Doe points out that although HGI Realty had been providing security in the common areas during business hours, it discontinued this security approximately three weeks before the attack. Doe also introduced evidence of one other violent incident in which a store employee was robbed at knifepoint in October 1993. But, there is no evidence in the record that anyone was ever hurt, injured, or sexually assaulted at the outlet center.

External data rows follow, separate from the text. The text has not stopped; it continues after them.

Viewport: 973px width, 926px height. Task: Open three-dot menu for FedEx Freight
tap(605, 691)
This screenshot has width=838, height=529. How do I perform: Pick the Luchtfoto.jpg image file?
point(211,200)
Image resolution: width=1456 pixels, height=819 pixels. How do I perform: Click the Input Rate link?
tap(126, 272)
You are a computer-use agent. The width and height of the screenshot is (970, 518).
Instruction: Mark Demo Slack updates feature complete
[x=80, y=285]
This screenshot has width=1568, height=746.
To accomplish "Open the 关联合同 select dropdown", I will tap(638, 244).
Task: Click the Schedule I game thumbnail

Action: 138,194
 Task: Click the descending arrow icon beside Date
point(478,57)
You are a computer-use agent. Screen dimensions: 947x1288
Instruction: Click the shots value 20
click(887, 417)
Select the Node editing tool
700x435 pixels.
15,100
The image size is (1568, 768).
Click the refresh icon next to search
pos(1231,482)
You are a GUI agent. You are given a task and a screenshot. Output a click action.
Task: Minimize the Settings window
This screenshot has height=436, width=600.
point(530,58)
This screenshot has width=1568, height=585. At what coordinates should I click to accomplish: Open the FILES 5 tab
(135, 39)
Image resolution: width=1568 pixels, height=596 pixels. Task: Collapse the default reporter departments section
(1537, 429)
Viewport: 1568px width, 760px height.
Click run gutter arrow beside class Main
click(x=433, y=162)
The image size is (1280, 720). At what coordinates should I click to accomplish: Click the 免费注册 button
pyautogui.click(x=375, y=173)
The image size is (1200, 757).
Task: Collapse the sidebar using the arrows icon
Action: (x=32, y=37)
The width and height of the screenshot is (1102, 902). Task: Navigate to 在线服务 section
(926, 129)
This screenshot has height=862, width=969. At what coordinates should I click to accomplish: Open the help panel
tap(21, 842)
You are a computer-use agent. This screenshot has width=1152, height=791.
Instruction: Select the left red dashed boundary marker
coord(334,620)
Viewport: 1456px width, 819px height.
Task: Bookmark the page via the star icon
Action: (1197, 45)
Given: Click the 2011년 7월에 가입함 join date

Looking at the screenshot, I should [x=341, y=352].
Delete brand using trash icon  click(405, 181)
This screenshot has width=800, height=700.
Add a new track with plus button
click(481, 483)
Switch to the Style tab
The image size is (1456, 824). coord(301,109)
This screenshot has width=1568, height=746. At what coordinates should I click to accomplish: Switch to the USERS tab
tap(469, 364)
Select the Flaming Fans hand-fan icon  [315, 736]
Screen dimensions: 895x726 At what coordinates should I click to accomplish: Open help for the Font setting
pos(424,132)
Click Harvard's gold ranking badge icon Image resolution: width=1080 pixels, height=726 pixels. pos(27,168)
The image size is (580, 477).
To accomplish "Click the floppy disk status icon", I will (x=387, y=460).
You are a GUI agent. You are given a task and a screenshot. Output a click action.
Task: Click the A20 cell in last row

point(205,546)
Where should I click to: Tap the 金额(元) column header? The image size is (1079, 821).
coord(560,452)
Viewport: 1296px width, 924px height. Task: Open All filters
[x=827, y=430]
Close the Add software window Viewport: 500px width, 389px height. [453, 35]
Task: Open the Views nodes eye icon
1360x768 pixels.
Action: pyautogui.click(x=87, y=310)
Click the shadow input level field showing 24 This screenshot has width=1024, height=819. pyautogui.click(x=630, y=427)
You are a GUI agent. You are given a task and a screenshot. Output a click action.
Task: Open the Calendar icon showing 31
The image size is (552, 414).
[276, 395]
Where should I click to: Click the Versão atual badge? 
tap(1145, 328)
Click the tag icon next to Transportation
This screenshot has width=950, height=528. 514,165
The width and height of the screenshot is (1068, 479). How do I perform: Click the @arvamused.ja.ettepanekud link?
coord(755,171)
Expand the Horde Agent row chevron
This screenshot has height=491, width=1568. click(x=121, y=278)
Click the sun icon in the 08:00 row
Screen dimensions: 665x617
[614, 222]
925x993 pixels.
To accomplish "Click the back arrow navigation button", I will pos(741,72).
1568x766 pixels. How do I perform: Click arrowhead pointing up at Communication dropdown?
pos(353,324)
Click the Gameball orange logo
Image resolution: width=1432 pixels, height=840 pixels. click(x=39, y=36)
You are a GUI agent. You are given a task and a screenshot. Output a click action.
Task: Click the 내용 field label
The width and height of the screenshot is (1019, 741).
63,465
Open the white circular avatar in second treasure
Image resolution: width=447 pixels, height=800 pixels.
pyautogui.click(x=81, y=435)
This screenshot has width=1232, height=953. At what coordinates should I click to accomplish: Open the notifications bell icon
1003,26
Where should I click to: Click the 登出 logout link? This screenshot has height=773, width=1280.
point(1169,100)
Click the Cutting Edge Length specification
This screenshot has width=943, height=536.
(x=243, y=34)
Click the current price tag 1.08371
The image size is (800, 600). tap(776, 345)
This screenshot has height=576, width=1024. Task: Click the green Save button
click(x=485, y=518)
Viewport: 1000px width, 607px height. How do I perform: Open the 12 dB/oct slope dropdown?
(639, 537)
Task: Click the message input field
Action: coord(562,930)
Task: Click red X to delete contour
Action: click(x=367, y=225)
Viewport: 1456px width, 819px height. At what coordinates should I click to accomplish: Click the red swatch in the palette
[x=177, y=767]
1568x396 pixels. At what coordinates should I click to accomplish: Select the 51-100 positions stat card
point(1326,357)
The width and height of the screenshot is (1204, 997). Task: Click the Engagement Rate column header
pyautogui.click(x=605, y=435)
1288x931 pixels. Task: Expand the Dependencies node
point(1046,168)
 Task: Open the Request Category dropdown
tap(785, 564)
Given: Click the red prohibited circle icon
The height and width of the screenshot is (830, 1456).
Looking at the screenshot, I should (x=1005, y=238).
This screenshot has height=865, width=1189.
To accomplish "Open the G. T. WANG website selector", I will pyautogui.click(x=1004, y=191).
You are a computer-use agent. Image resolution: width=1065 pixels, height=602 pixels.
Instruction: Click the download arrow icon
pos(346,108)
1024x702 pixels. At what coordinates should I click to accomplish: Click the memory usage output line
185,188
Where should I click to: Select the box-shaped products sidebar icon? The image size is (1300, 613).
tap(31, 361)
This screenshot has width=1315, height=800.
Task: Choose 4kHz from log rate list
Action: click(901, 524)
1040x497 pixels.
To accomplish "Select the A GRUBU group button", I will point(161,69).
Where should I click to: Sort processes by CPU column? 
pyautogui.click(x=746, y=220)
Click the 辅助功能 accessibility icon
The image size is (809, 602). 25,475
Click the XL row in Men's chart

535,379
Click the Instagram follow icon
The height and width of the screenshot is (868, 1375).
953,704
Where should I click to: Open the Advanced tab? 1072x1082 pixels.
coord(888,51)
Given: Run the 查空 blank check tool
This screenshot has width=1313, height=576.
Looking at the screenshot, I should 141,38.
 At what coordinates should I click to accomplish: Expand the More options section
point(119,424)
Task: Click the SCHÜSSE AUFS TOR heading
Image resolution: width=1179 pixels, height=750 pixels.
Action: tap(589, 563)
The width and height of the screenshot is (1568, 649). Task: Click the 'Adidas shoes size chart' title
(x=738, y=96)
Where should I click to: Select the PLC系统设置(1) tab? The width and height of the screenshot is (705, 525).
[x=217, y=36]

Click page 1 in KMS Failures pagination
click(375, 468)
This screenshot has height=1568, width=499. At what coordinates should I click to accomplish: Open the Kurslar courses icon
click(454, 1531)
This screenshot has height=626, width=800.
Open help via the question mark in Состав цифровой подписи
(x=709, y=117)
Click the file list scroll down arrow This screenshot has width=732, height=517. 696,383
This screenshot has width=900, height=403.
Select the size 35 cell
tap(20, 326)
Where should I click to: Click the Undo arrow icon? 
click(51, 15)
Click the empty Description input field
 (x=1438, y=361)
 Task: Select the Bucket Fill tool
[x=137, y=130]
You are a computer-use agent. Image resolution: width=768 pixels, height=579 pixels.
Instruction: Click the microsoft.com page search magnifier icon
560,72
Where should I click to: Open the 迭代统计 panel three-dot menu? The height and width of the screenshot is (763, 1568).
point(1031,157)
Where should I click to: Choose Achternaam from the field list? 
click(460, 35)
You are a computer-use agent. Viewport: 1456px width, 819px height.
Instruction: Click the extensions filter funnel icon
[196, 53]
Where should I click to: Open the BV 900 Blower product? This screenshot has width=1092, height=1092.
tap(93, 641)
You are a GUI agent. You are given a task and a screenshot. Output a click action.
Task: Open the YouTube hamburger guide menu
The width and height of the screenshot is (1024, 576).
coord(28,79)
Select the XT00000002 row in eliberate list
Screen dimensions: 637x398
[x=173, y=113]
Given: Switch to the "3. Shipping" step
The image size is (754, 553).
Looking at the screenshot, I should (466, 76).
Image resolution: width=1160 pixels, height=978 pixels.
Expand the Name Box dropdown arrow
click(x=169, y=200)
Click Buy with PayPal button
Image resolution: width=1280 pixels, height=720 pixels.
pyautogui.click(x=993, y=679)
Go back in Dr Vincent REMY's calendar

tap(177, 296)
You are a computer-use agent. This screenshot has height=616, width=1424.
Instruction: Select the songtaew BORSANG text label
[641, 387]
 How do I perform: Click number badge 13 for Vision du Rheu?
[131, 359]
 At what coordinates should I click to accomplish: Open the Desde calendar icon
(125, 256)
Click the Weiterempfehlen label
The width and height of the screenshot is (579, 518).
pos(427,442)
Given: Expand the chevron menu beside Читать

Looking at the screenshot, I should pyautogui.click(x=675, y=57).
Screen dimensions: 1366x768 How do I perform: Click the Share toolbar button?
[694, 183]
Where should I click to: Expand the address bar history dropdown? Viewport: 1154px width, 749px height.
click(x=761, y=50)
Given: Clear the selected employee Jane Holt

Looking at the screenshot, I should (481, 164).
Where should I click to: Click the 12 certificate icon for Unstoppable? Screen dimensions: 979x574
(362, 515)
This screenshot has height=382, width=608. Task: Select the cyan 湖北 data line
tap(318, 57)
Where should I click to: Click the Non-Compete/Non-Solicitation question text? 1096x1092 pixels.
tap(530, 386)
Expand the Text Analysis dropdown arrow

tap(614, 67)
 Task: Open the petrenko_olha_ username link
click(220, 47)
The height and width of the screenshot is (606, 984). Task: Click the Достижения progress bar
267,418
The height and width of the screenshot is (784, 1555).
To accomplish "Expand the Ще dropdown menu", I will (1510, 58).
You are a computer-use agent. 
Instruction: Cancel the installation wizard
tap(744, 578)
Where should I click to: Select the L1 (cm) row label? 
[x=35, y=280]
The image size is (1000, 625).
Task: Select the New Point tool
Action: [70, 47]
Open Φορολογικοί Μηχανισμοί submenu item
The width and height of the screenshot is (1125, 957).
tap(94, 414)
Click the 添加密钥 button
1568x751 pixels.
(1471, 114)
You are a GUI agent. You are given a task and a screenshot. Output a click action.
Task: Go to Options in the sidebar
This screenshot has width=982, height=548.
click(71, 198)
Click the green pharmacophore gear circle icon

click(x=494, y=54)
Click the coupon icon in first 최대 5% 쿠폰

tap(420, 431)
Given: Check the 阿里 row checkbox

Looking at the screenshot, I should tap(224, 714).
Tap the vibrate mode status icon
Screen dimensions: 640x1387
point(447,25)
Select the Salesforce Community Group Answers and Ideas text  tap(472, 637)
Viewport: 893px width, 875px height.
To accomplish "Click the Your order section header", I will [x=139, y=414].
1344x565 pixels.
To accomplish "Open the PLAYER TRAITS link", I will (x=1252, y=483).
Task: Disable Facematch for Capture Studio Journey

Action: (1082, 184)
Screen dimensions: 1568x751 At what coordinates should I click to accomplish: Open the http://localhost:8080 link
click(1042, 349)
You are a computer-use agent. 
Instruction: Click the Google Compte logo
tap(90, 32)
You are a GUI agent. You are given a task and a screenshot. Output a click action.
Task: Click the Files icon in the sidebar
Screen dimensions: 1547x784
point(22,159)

Summary judgment is proper when there is no genuine issue of material fact and the movant is entitled to judgment as a matter of law. OCGA § 9-11-56 (c). To obtain summary judgment, a defendant need not produce any evidence, but must only point to an absence of *182 evidence supporting at least one essential element of the plaintiff’s claim. Lau’s Corp. v. Haskins, 261 Ga. 491 (405 SE2d 474) (1991). Our review of a grant of summary judgment is de novo, and we view the evidence and all reasonable inferences drawn from it in the light most favorable to the nonmovant. Supchak v. Pruitt, 232 Ga. App. 680, 682 (503 SE2d 581) (1998).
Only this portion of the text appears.